ACTIVITY – Copy the records starting at the line containing "What are the" and ending at the line containing "coordinates (54, 169).", renaming every "element" as "item" and keeping all else as it is.

RECORDS FOR THE TASK –
>>>
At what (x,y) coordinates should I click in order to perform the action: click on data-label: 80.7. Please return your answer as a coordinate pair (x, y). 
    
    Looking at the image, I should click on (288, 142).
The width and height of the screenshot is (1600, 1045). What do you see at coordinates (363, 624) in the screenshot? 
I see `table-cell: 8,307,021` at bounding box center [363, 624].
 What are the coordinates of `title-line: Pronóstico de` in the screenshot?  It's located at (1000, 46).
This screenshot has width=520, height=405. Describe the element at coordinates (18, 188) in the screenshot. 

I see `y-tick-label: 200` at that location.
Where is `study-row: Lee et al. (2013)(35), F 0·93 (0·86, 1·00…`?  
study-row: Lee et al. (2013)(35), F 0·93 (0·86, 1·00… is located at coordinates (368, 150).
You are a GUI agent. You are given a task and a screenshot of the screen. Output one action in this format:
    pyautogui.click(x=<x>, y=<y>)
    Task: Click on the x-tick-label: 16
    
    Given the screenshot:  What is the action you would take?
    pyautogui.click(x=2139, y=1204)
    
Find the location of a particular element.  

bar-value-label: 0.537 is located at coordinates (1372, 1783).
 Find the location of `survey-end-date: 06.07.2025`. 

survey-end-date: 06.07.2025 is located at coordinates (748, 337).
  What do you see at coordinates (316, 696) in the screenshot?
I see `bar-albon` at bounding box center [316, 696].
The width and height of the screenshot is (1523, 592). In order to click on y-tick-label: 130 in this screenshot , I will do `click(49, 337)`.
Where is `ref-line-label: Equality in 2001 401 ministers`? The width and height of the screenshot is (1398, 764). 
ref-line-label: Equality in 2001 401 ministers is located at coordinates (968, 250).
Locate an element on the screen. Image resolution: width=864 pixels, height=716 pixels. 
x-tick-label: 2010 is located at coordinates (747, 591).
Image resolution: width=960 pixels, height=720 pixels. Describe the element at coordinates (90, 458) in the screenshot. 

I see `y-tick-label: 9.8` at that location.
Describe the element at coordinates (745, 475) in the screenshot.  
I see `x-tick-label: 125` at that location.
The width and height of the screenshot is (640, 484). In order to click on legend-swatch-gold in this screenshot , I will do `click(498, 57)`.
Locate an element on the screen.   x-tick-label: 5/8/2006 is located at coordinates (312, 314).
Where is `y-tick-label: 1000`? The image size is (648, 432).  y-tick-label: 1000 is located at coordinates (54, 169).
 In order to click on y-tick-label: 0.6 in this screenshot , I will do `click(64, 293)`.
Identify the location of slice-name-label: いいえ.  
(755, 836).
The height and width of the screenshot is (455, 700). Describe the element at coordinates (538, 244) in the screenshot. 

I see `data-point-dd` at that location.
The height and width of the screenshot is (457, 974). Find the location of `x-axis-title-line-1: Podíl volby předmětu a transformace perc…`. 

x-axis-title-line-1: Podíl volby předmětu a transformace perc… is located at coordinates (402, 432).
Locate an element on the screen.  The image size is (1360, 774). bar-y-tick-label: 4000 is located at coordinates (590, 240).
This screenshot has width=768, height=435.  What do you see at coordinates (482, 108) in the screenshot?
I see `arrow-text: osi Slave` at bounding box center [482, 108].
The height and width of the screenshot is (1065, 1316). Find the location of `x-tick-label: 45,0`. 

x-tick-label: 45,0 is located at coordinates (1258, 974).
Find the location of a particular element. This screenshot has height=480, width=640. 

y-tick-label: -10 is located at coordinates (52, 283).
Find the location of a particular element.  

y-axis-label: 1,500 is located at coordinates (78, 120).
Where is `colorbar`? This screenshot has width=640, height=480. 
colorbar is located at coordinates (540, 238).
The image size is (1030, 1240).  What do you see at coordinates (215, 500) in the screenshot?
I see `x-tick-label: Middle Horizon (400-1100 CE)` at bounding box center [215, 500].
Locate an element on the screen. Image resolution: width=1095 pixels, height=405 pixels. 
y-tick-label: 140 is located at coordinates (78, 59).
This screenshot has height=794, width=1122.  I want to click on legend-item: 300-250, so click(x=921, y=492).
<<<
SOLUTION –
 What are the coordinates of `title-line: Pronóstico de` in the screenshot?  It's located at (1000, 46).
This screenshot has width=520, height=405. Describe the item at coordinates (18, 188) in the screenshot. 

I see `y-tick-label: 200` at that location.
Where is `study-row: Lee et al. (2013)(35), F 0·93 (0·86, 1·00…`?  
study-row: Lee et al. (2013)(35), F 0·93 (0·86, 1·00… is located at coordinates (368, 150).
You are a GUI agent. You are given a task and a screenshot of the screen. Output one action in this format:
    pyautogui.click(x=<x>, y=<y>)
    Task: Click on the x-tick-label: 16
    
    Given the screenshot:  What is the action you would take?
    pyautogui.click(x=2139, y=1204)
    
Find the location of a particular item.  

bar-value-label: 0.537 is located at coordinates (1372, 1783).
 Find the location of `survey-end-date: 06.07.2025`. 

survey-end-date: 06.07.2025 is located at coordinates (748, 337).
  What do you see at coordinates (316, 696) in the screenshot?
I see `bar-albon` at bounding box center [316, 696].
The width and height of the screenshot is (1523, 592). In order to click on y-tick-label: 130 in this screenshot , I will do `click(49, 337)`.
Where is `ref-line-label: Equality in 2001 401 ministers`? The width and height of the screenshot is (1398, 764). 
ref-line-label: Equality in 2001 401 ministers is located at coordinates (968, 250).
Locate an item on the screen. Image resolution: width=864 pixels, height=716 pixels. 
x-tick-label: 2010 is located at coordinates (747, 591).
Image resolution: width=960 pixels, height=720 pixels. Describe the item at coordinates (90, 458) in the screenshot. 

I see `y-tick-label: 9.8` at that location.
Describe the item at coordinates (745, 475) in the screenshot.  
I see `x-tick-label: 125` at that location.
The width and height of the screenshot is (640, 484). In order to click on legend-swatch-gold in this screenshot , I will do `click(498, 57)`.
Locate an item on the screen.   x-tick-label: 5/8/2006 is located at coordinates (312, 314).
Where is `y-tick-label: 1000`? The image size is (648, 432).  y-tick-label: 1000 is located at coordinates (54, 169).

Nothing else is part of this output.